>> START Selection

That having been said, in fairness I'll need to qualify what I just
said: Java _not only_ has had a long prior history of proprietary
dependencies before Red Hat Software, Inc.'s (and others')
groundbreaking improvements, but _also_ Java is all about class libraries.
There is an endless variety of J2EE class libraries -- and you never
know when you'll suddenly encounter some, say, third-party Java apps
that implicitly expect methods and functions provided only by
proprietary class libraries that have not yet been reverse-engineered
and reimplemented in open source.
In that case, you _may_ wish to make the judgement call of installing a
full Sun JDK stack -- but please be aware that there's a price to pay,
in that you're installing a bunch of stuff that is not under system
package management and will be poorly maintainable. Therefore, resist
doing it unless and until you feel you must (if ever). Every single
time I've installed significant system software from upstream source
tarballs or other non-distro sources, it's lead to problems later.

>> END Selection
>> START Dataset content

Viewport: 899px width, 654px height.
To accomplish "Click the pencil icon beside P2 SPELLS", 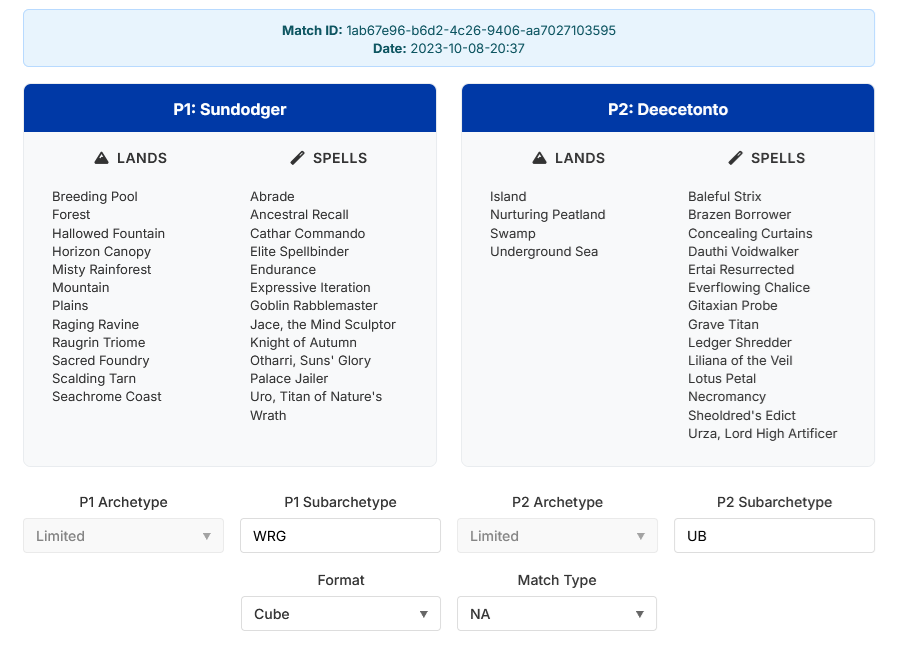I will [736, 158].
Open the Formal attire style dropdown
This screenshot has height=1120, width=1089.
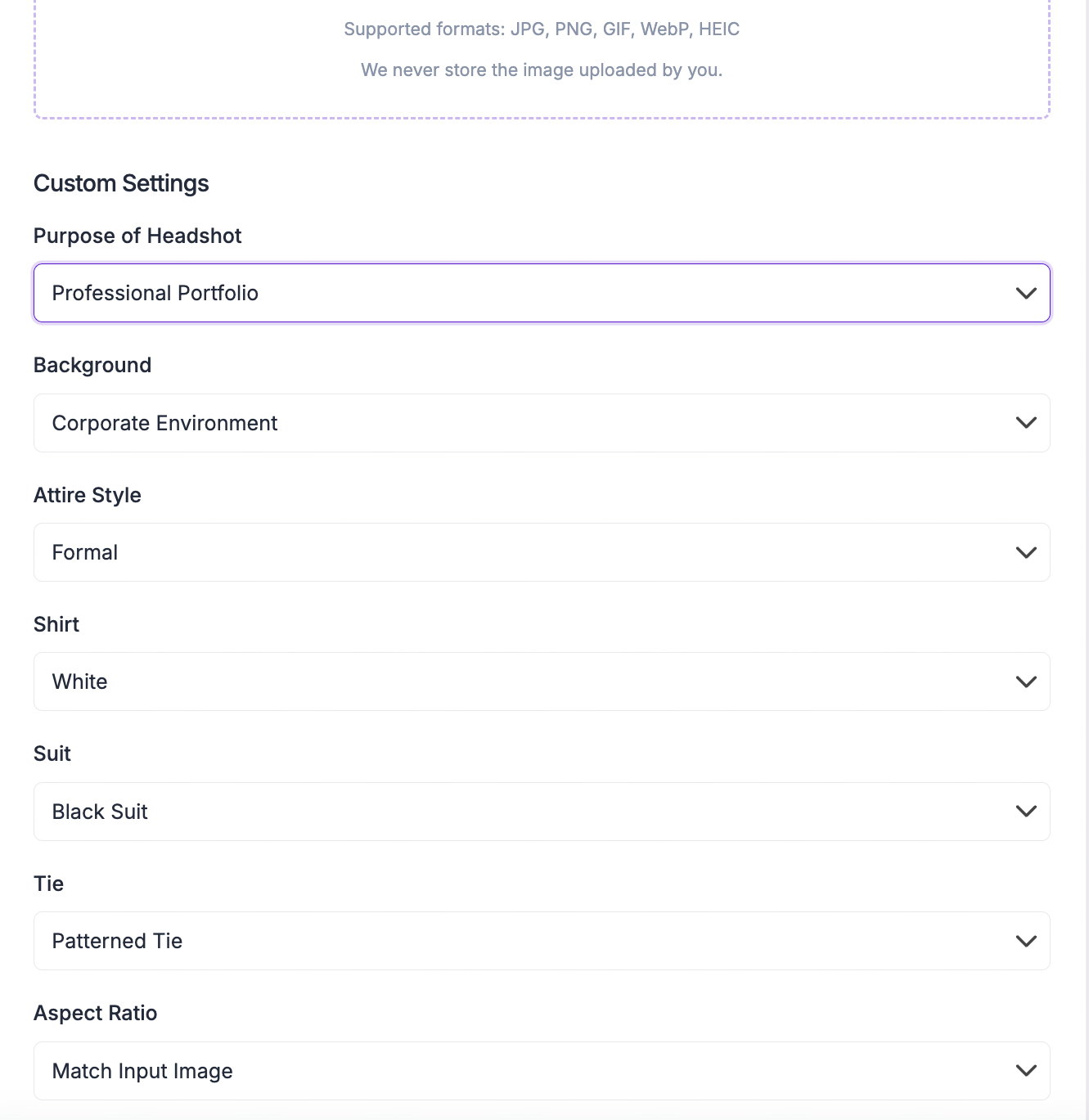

>> END Dataset content

Problem to work on |
In the passage about Java, shorten the paragraph beginning "In that case" to no more than three sentences, keeping its main facts.

Answer to the problem |
You might decide to install a full Sun JDK stack, but this comes at a price: the software falls outside system package management and will be poorly maintainable. Avoid doing it unless and until you feel you must, if ever. In the writer's experience, every installation of significant system software from upstream source tarballs or other non-distro sources has led to problems later.